Directions
Before anything else, copy every record below exactly as it stands.

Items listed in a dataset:
+++

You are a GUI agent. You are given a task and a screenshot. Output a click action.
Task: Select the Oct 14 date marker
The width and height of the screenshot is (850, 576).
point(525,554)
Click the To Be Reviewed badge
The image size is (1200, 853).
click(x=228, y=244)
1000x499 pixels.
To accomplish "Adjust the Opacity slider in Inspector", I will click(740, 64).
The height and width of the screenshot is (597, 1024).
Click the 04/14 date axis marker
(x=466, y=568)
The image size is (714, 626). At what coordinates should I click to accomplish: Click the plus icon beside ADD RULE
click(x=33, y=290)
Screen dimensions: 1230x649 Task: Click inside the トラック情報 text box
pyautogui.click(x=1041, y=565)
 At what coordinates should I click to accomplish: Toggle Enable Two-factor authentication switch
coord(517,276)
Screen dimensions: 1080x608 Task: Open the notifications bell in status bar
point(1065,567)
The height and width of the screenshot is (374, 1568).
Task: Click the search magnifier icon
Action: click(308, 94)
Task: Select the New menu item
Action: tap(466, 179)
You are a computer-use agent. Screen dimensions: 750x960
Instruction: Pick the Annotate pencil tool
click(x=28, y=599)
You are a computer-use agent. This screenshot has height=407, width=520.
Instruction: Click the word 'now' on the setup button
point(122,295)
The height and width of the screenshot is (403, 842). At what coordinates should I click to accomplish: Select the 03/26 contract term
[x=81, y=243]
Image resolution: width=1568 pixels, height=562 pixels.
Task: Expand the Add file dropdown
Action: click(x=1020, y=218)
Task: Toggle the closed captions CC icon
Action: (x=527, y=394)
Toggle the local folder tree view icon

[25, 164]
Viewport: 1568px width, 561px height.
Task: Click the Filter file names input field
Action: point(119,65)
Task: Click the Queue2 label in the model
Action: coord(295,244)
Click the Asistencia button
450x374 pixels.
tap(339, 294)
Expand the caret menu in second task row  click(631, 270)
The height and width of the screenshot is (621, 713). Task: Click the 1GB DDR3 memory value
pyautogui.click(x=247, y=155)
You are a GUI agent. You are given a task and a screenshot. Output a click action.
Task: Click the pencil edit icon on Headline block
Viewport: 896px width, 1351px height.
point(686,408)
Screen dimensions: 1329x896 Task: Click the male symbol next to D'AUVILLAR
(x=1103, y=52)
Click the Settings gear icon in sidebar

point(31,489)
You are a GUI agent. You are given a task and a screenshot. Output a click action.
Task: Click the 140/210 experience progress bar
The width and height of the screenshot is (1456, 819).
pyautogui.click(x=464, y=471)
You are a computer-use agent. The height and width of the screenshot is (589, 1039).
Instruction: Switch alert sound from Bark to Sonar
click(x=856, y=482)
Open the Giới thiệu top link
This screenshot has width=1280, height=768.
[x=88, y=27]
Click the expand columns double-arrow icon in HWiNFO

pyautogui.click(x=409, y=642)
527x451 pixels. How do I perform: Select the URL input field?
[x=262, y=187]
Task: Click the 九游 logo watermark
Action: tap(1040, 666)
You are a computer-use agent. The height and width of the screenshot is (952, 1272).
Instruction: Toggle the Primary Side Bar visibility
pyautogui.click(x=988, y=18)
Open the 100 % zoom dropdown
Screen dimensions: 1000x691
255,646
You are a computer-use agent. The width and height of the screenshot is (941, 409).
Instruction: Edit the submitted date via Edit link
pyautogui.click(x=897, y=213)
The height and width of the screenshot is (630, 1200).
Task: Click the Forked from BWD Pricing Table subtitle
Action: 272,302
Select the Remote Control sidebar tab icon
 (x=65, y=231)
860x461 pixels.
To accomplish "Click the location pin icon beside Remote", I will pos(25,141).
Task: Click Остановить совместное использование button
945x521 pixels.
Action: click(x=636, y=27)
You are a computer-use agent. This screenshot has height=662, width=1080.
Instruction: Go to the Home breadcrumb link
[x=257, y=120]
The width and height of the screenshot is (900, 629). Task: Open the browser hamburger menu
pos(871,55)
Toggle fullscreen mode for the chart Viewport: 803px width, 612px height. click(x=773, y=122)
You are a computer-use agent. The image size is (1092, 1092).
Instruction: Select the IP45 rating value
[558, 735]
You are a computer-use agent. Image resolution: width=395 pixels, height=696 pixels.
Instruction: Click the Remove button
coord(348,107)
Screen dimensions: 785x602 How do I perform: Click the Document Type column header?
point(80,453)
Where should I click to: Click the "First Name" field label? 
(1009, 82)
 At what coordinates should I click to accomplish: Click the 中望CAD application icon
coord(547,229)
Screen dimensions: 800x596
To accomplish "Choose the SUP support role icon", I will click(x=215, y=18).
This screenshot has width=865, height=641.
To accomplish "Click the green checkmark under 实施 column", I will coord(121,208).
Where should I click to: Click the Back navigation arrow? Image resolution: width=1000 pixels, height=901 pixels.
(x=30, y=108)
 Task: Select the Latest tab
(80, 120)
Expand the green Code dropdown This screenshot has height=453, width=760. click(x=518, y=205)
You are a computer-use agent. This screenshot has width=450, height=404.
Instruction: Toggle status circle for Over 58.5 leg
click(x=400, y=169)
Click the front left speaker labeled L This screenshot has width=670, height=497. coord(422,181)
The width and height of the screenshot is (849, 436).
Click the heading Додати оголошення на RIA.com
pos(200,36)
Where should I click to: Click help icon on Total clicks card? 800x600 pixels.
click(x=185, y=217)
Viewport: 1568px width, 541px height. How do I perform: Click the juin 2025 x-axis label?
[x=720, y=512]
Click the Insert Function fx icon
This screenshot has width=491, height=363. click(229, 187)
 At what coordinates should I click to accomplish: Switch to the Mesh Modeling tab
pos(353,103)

+++

Exercise result
You are a GUI agent. You are given a task and a screenshot. Output a click action.
Task: Select the Oct 14 date marker
The width and height of the screenshot is (850, 576).
point(525,554)
Click the To Be Reviewed badge
The image size is (1200, 853).
click(x=228, y=244)
1000x499 pixels.
To accomplish "Adjust the Opacity slider in Inspector", I will click(740, 64).
The height and width of the screenshot is (597, 1024).
Click the 04/14 date axis marker
(x=466, y=568)
The image size is (714, 626). At what coordinates should I click to accomplish: Click the plus icon beside ADD RULE
click(x=33, y=290)
Screen dimensions: 1230x649 Task: Click inside the トラック情報 text box
pyautogui.click(x=1041, y=565)
 At what coordinates should I click to accomplish: Toggle Enable Two-factor authentication switch
coord(517,276)
Screen dimensions: 1080x608 Task: Open the notifications bell in status bar
point(1065,567)
The height and width of the screenshot is (374, 1568).
Task: Click the search magnifier icon
Action: click(308, 94)
Task: Select the New menu item
Action: tap(466, 179)
You are a computer-use agent. Screen dimensions: 750x960
Instruction: Pick the Annotate pencil tool
click(x=28, y=599)
You are a computer-use agent. This screenshot has height=407, width=520.
Instruction: Click the word 'now' on the setup button
point(122,295)
The height and width of the screenshot is (403, 842). At what coordinates should I click to accomplish: Select the 03/26 contract term
[x=81, y=243]
Image resolution: width=1568 pixels, height=562 pixels.
Task: Expand the Add file dropdown
Action: click(x=1020, y=218)
Task: Toggle the closed captions CC icon
Action: (x=527, y=394)
Toggle the local folder tree view icon

[25, 164]
Viewport: 1568px width, 561px height.
Task: Click the Filter file names input field
Action: point(119,65)
Task: Click the Queue2 label in the model
Action: coord(295,244)
Click the Asistencia button
450x374 pixels.
tap(339, 294)
Expand the caret menu in second task row  click(631, 270)
The height and width of the screenshot is (621, 713). Task: Click the 1GB DDR3 memory value
pyautogui.click(x=247, y=155)
You are a GUI agent. You are given a task and a screenshot. Output a click action.
Task: Click the pencil edit icon on Headline block
Viewport: 896px width, 1351px height.
point(686,408)
Screen dimensions: 1329x896 Task: Click the male symbol next to D'AUVILLAR
(x=1103, y=52)
Click the Settings gear icon in sidebar

point(31,489)
You are a GUI agent. You are given a task and a screenshot. Output a click action.
Task: Click the 140/210 experience progress bar
The width and height of the screenshot is (1456, 819).
pyautogui.click(x=464, y=471)
You are a computer-use agent. The height and width of the screenshot is (589, 1039).
Instruction: Switch alert sound from Bark to Sonar
click(x=856, y=482)
Open the Giới thiệu top link
This screenshot has width=1280, height=768.
[x=88, y=27]
Click the expand columns double-arrow icon in HWiNFO

pyautogui.click(x=409, y=642)
527x451 pixels. How do I perform: Select the URL input field?
[x=262, y=187]
Task: Click the 九游 logo watermark
Action: tap(1040, 666)
You are a computer-use agent. The height and width of the screenshot is (952, 1272).
Instruction: Toggle the Primary Side Bar visibility
pyautogui.click(x=988, y=18)
Open the 100 % zoom dropdown
Screen dimensions: 1000x691
255,646
You are a computer-use agent. The width and height of the screenshot is (941, 409).
Instruction: Edit the submitted date via Edit link
pyautogui.click(x=897, y=213)
The height and width of the screenshot is (630, 1200).
Task: Click the Forked from BWD Pricing Table subtitle
Action: 272,302
Select the Remote Control sidebar tab icon
 (x=65, y=231)
860x461 pixels.
To accomplish "Click the location pin icon beside Remote", I will pos(25,141).
Task: Click Остановить совместное использование button
945x521 pixels.
Action: click(x=636, y=27)
You are a computer-use agent. This screenshot has height=662, width=1080.
Instruction: Go to the Home breadcrumb link
[x=257, y=120]
The width and height of the screenshot is (900, 629). Task: Open the browser hamburger menu
pos(871,55)
Toggle fullscreen mode for the chart Viewport: 803px width, 612px height. click(x=773, y=122)
You are a computer-use agent. The image size is (1092, 1092).
Instruction: Select the IP45 rating value
[558, 735]
You are a computer-use agent. Image resolution: width=395 pixels, height=696 pixels.
Instruction: Click the Remove button
coord(348,107)
Screen dimensions: 785x602 How do I perform: Click the Document Type column header?
point(80,453)
Where should I click to: Click the "First Name" field label? 
(1009, 82)
 At what coordinates should I click to accomplish: Click the 中望CAD application icon
coord(547,229)
Screen dimensions: 800x596
To accomplish "Choose the SUP support role icon", I will click(x=215, y=18).
This screenshot has width=865, height=641.
To accomplish "Click the green checkmark under 实施 column", I will coord(121,208).
Where should I click to: Click the Back navigation arrow? Image resolution: width=1000 pixels, height=901 pixels.
(x=30, y=108)
 Task: Select the Latest tab
(80, 120)
Expand the green Code dropdown This screenshot has height=453, width=760. click(x=518, y=205)
You are a computer-use agent. This screenshot has width=450, height=404.
Instruction: Toggle status circle for Over 58.5 leg
click(x=400, y=169)
Click the front left speaker labeled L This screenshot has width=670, height=497. coord(422,181)
The width and height of the screenshot is (849, 436).
Click the heading Додати оголошення на RIA.com
pos(200,36)
Where should I click to: Click help icon on Total clicks card? 800x600 pixels.
click(x=185, y=217)
Viewport: 1568px width, 541px height. How do I perform: Click the juin 2025 x-axis label?
[x=720, y=512]
Click the Insert Function fx icon
This screenshot has width=491, height=363. click(229, 187)
 At what coordinates should I click to accomplish: Switch to the Mesh Modeling tab
pos(353,103)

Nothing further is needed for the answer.